L'histoire est vue par différentes personnes, qui vivent toutes sur la plantation du vieux Mc Donnell, un peu le seigneur local, et s'ouvre sur l'enquête d'un mystérieux objet volant, amical mais qui repart aussitôt après avoir failli se poser. Il faut dire que des choses étranges, ils en voient les indigènes avec le phénomène « cargo ». Des engins venus de la mer déposent des denrées alimentaires et aussi d'autres produits manufacturés. Il ne s'agit pas de prendre les papous pour des idiots mais ils ont une culture ancestrale totalement éloignée de notre culture européenne. Mais le colon n'est pas toujours sympathique, surtout quand il vient pour collecter les impôts. De plus les papous revendiquent leur indépendance alors qu'ils sont sous la tutelle de l'Australie. Indépendance qui sera enfin acquise en 1975 mais restera membre du Commonwealth.

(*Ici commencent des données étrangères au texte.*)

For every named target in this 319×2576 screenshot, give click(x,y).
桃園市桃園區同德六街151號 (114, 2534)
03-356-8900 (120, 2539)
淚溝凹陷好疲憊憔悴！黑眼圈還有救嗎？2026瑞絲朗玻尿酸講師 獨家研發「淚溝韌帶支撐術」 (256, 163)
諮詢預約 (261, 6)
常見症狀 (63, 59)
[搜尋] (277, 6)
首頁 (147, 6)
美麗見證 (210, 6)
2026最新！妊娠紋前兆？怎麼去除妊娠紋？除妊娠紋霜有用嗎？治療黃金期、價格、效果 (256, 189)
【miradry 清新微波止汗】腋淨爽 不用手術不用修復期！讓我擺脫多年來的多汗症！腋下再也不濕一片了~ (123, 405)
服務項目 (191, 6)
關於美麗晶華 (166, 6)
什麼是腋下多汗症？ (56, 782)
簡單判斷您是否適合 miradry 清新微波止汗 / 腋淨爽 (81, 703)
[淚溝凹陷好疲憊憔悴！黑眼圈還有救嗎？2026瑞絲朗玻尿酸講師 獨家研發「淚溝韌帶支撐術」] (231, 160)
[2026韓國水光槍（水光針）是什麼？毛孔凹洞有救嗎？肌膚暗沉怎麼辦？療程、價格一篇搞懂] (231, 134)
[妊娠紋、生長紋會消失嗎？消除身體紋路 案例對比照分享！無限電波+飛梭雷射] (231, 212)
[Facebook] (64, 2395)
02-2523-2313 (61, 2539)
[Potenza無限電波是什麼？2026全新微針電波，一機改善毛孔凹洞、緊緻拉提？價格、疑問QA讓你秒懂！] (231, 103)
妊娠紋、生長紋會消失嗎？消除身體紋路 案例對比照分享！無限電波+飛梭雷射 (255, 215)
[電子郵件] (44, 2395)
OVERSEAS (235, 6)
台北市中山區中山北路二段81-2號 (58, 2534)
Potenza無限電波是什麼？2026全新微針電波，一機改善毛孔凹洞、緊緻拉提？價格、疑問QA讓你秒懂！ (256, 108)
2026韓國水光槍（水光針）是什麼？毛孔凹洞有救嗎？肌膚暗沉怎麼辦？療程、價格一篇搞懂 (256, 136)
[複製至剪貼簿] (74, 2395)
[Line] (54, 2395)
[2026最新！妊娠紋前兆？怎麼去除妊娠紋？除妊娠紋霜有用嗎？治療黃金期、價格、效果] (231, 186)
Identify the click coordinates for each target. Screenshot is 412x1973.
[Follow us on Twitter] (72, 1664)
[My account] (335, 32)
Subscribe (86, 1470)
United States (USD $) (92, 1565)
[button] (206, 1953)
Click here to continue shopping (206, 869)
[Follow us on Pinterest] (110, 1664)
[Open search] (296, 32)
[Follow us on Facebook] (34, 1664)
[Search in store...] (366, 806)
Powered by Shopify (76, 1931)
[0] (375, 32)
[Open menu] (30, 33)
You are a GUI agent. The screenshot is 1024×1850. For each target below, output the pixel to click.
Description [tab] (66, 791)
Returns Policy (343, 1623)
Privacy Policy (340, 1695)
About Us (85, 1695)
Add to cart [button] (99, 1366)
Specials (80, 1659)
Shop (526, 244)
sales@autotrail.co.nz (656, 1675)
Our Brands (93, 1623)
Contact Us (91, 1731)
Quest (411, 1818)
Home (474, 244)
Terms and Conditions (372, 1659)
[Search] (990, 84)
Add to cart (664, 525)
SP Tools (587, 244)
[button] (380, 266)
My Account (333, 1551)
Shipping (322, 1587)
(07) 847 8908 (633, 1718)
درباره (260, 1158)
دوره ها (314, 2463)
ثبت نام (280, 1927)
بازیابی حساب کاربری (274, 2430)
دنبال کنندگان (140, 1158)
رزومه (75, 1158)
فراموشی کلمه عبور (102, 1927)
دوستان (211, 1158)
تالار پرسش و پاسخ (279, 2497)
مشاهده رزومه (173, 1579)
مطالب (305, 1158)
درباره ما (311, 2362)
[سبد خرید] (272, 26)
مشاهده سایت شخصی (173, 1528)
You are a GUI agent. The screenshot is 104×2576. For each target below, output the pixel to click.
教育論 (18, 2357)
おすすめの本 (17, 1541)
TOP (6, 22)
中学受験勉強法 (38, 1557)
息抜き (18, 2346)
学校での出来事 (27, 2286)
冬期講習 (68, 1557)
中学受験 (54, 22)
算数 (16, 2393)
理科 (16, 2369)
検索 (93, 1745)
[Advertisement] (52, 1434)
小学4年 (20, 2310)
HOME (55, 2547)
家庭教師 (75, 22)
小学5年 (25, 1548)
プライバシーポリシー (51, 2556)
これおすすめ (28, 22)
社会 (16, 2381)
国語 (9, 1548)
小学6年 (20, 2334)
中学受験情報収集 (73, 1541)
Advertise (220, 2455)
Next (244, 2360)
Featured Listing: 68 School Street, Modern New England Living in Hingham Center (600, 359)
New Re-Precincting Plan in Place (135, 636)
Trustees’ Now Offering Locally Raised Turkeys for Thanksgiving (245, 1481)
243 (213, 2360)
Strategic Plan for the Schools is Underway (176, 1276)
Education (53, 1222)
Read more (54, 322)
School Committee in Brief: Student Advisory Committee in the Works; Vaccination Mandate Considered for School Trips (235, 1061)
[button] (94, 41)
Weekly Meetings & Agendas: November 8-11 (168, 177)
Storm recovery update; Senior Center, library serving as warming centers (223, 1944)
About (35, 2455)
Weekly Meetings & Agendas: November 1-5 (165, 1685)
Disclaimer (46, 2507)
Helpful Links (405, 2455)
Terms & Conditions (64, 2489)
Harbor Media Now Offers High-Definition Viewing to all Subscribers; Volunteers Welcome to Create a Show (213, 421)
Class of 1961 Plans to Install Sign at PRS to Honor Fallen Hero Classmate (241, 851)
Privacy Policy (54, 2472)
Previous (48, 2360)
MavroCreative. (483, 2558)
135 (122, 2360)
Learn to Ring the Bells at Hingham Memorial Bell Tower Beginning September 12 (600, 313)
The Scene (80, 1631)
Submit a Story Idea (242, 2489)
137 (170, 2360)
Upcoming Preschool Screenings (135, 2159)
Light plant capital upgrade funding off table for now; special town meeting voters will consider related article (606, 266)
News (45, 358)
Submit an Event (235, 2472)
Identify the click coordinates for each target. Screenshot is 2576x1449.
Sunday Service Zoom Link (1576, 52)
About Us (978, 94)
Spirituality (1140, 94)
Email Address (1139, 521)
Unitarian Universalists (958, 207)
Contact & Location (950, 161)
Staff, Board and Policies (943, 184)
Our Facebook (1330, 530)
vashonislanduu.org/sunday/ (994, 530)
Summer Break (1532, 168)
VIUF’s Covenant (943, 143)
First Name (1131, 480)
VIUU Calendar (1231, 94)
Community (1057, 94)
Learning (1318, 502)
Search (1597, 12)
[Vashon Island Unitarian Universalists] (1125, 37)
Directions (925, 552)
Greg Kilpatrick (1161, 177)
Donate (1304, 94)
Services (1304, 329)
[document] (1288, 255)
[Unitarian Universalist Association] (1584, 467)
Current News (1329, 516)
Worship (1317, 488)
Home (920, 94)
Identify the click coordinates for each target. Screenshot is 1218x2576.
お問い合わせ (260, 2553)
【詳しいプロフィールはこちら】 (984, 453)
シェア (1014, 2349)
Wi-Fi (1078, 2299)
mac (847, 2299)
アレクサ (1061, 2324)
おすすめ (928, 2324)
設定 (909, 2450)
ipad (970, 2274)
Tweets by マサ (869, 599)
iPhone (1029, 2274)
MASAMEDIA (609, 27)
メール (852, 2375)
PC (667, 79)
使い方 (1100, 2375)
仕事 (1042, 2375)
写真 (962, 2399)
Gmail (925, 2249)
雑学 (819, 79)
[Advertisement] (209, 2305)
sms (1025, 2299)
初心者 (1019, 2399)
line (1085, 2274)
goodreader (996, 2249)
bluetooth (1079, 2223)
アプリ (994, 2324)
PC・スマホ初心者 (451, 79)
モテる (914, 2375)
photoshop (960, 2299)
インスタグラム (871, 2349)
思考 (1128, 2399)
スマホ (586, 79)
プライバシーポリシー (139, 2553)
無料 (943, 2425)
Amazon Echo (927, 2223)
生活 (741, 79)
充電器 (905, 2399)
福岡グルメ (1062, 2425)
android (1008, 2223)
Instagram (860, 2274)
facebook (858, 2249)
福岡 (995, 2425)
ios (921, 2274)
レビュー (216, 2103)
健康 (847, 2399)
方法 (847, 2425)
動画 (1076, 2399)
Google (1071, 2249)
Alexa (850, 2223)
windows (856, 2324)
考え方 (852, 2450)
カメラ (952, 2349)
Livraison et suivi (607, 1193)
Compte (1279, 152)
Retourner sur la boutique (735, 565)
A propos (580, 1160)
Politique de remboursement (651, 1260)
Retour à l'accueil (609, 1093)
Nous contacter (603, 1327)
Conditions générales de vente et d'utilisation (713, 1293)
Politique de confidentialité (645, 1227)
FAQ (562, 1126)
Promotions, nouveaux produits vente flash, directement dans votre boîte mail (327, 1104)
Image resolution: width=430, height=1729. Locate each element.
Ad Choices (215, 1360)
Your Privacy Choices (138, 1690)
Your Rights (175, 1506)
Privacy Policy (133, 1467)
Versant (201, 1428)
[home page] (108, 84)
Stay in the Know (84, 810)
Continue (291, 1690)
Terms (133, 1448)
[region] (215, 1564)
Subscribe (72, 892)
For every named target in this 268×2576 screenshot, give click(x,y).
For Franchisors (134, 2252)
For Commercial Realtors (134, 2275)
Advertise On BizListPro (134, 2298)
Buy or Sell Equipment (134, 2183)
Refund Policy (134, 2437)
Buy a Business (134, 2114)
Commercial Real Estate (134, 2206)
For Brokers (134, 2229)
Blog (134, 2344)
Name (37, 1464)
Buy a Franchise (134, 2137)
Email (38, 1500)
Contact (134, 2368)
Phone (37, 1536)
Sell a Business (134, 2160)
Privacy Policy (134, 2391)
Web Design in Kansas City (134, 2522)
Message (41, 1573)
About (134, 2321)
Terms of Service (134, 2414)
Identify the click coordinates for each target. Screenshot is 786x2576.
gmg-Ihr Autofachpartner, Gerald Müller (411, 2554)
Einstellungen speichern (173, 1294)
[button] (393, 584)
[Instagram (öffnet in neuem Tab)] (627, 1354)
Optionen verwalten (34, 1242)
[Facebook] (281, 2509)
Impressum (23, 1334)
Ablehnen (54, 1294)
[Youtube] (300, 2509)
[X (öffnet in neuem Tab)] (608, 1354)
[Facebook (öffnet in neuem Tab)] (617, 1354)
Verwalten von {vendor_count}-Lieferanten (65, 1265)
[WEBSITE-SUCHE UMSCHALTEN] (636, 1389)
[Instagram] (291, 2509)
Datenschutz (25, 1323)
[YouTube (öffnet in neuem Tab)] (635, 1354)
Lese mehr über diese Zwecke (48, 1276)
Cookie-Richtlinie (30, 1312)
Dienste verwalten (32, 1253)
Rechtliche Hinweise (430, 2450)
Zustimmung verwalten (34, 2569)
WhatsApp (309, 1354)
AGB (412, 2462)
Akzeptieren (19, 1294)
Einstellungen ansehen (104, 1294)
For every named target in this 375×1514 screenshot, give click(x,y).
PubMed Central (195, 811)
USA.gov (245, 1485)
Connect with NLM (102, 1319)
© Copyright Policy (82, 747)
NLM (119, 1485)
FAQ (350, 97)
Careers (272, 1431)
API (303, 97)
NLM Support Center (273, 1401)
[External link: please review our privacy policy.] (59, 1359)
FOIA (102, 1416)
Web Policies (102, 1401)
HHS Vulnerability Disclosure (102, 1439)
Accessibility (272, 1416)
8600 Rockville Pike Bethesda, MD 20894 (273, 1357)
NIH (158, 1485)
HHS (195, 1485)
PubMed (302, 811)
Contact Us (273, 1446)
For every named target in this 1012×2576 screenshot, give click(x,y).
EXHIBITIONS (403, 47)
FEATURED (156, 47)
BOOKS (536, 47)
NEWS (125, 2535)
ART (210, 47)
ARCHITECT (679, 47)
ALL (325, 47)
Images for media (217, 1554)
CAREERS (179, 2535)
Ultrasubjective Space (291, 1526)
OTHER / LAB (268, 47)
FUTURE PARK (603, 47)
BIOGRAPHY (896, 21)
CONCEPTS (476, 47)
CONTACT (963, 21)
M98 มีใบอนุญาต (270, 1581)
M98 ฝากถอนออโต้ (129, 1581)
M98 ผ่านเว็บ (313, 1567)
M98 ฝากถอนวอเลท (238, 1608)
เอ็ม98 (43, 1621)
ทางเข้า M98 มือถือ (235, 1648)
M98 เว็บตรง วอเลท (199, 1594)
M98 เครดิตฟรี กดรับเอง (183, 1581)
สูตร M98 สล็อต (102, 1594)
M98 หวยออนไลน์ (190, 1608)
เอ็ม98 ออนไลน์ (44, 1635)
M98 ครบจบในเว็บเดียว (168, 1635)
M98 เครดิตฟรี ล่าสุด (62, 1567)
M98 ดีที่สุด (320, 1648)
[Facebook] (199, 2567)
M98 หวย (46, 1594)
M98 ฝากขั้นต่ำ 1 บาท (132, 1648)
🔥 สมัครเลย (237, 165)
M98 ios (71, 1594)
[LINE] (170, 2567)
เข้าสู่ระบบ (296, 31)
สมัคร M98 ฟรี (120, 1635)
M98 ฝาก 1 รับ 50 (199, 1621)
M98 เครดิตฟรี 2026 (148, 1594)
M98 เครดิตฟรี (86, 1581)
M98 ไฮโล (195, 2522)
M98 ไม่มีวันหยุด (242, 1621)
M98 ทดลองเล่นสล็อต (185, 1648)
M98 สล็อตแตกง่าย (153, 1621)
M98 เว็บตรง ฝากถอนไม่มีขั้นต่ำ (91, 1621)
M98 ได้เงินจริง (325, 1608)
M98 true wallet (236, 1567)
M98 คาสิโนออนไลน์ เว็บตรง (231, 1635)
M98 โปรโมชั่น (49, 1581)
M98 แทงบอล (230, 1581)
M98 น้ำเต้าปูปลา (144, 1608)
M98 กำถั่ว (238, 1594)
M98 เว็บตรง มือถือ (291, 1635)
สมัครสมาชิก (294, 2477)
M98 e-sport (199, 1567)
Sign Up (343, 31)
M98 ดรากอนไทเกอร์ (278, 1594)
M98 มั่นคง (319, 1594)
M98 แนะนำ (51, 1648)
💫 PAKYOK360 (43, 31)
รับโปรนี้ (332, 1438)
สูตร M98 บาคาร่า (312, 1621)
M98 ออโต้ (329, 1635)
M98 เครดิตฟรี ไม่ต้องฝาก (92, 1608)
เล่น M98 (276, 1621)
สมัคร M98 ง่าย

Mais ici nous ne sommes qu'en 1959, et il y a une forme qu'incapacité des personnages principaux à se comprendre et même le désirer. Chacun a ses croyances bien ancrées, avec diverses légendes, mais une communication impossible. Sans spoiler, on peut dire que tout reposerait sur un énorme malentendu.. Et c'est là où Stow est brillant : il dénonce les méfaits de la colonisation à tout prix, mais aussi les différences entre les différentes cultures aborigènes, ce qui crée des tensions, des rancœurs, des alliances opportunes. Et son héros, Cawdor à la fin tragique, est une sorte d'Ulysse contemporain, qui est bien le seul à chercher l'harmonie là où tout n'est que désordre, ce qui nous vaut des pages de poésies totales. Mais derrière le drame, c'est tout ce système colonial qui séduit avec des babioles, qui divise les communautés au lieu de les souder. Un roman difficile mais magistral qui nous emmène non seulement très loin géographiquement, mais aussi philosophiquement.



Extraits

  • Mister Dalwood avait trouvé un petit bernard-l’hermitte sans maison et il cherchait un coquillage à lui donner. Quand il a fini par trouver un coquillage, le crabe ne voulait pas y entrer parce qu’il y avait un autre crabe dedans. Alors Mister Dalwood a cherché encore et enfin il a trouvé un coquillage vide. Il était trop grand mais le crabe est rentré dedans et a filé. « Ma bonne action pour la journée », a dit Mister Dalwood

  • Un souffle de vent a balayé la coursive au moment où je me détournais de la porte, apportant avec lui tous les parfums du matin : la mer et l’herbe, les poules et les fleurs de frangipanier, les feuilles qui dégagent toutes les odeurs possibles entre foin et vanille. Sur la véranda, j’ai empli mes poumons de cette senteur sucrée-salée de l’île après l’aube. J’ai pris ma place à la table au bord de la véranda et cherché des yeux en contrebas, à travers les rudes feuilles d’un papayer claquant au vent, le lagon étincelant et l’igau immaculé qui allait nous emmener à travers toute cette fraîcheur vers une fraîcheur renouvelée.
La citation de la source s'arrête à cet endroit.